Est-ce que choisir un robot de traite oblige à faire une croix sur le pâturage ? «A l’arrivée des premiers robots, nous avons constaté un recul du pâturage dans ces exploitations, constate Pascal Le Cœur, responsable de la station expérimentale de Trévarez (Finistère). Or, le pâturage reste performant en terme de coûts. Pourquoi devoir choisir l’un ou l’autre?» Pour que les éleveurs qui ont des surfaces en herbe peu ou pas accessibles depuis la stabulation puissent quand même choisir la traite robotisée, la station de Trévarez a mis au point une installation mobile. Cette station, outil de recherche appliquée des chambres d’agriculture de Bretagne, est située au cœur du Finistère, dans une zone très herbagère mais où toutes les surfaces fourragères n’étaient pas accessibles depuis la stabulation.
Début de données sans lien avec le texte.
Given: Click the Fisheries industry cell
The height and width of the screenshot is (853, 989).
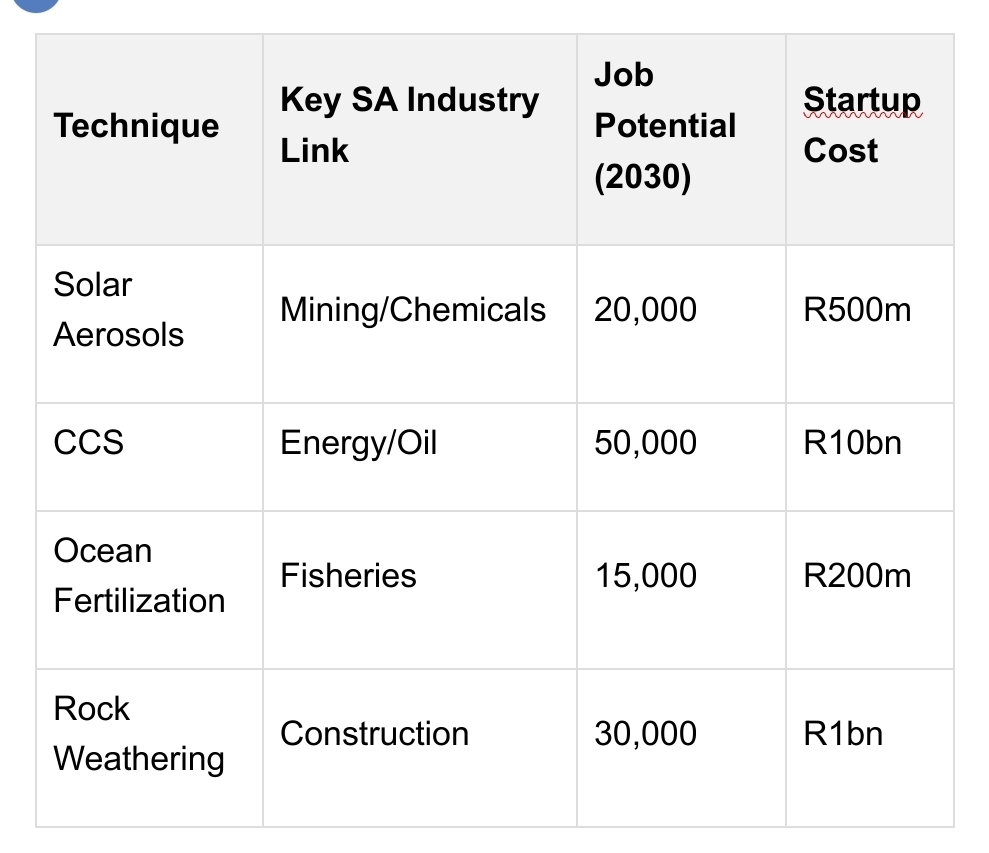Looking at the screenshot, I should (348, 576).
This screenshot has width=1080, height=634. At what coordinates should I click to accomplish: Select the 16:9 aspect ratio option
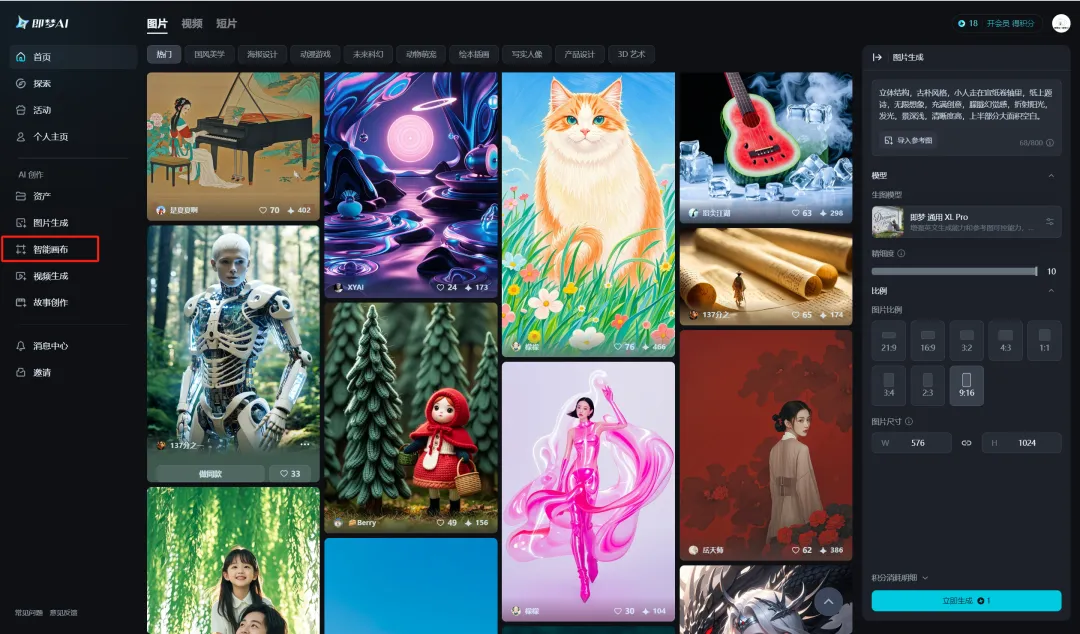[x=928, y=341]
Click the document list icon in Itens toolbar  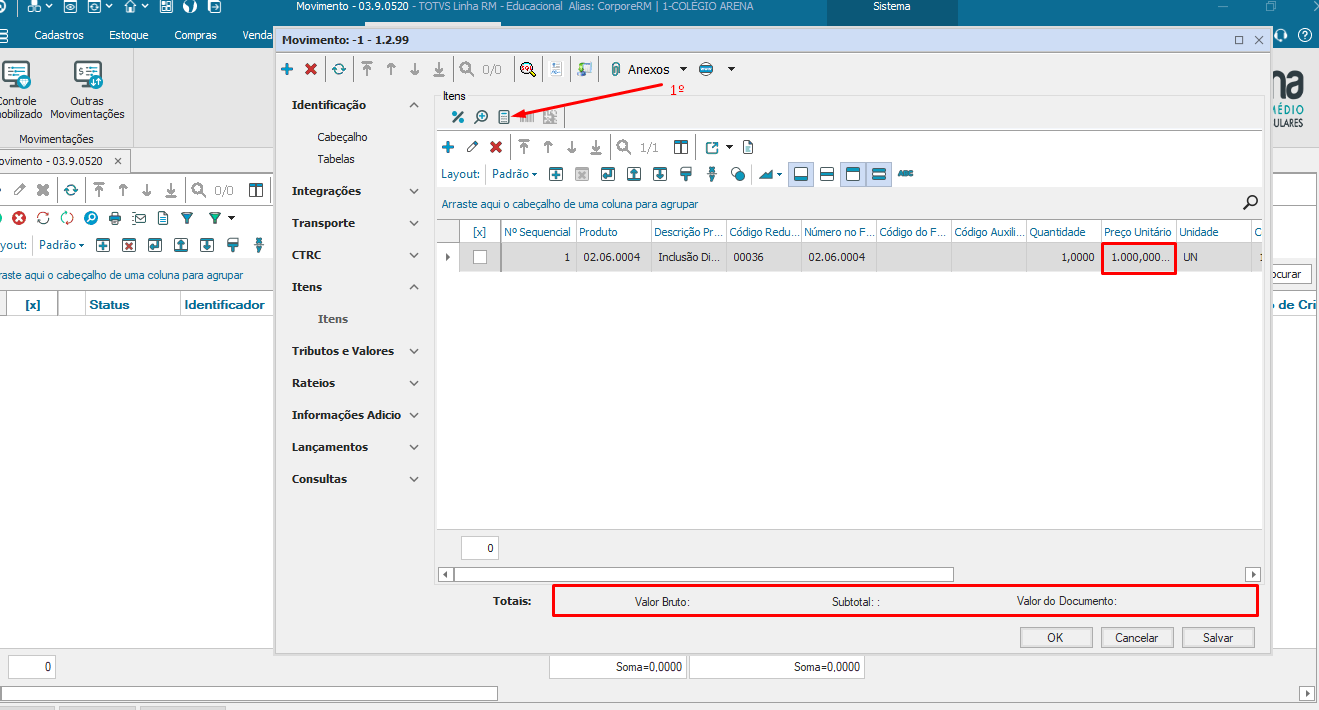pyautogui.click(x=504, y=117)
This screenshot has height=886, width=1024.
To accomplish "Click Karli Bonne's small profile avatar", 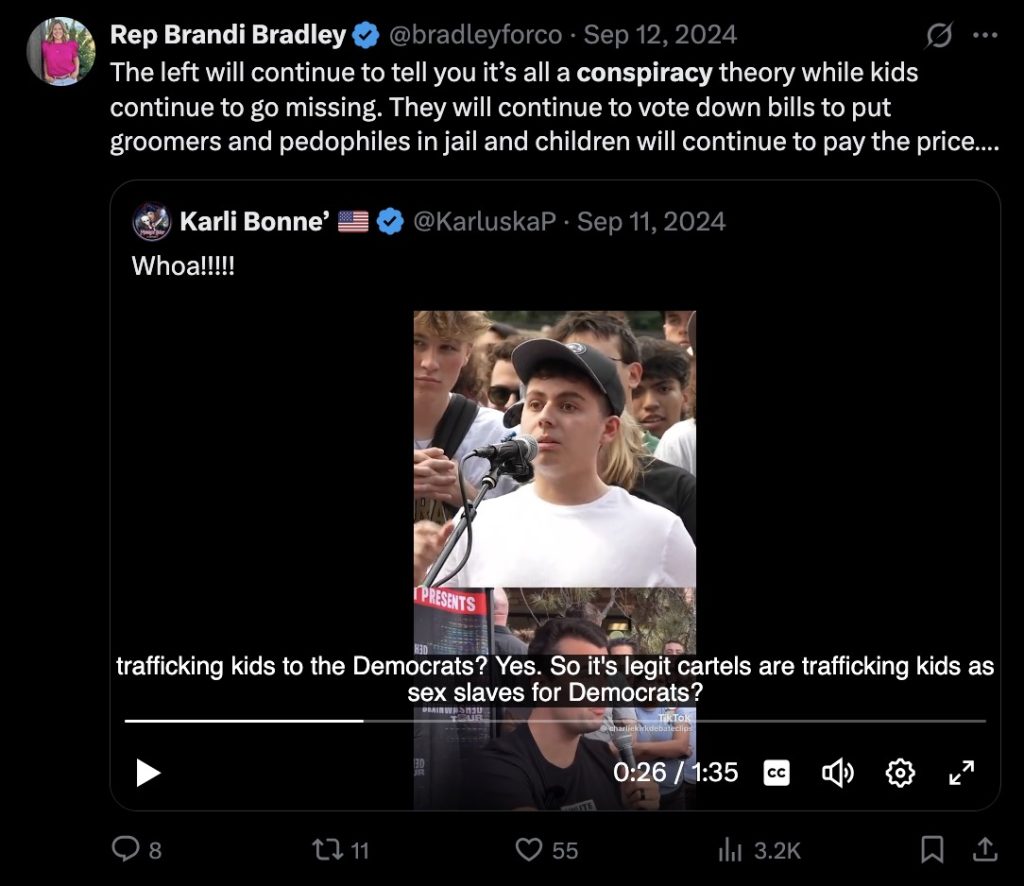I will click(x=150, y=221).
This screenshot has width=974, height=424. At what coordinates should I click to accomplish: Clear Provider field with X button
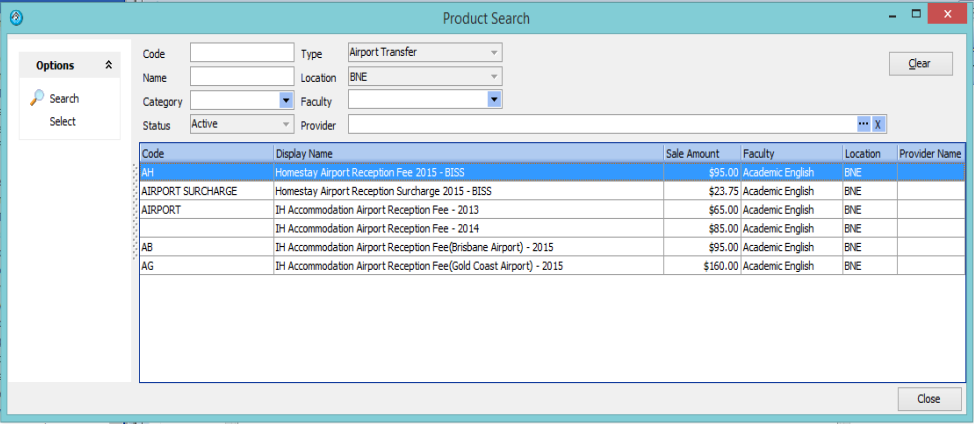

Les vaches peuvent pâturer 20 ares autour des bâtiments mais 40 à 50 ares de plus sont disponibles sur un site distant de 4,5 km. «Pour continuer à donner un régime à base d’herbe pâturée exclusivement pendant 5 mois, nos vaches doivent aller sur le second site, explique Pascal Le Cœur. Le robot les suit.» Cette mobilité permet d’installer le robot en stabulation en hiver puis au cœur des parcelles d’herbe pendant la saison de pâturage. Depuis 2012, la station teste cette installation innovante.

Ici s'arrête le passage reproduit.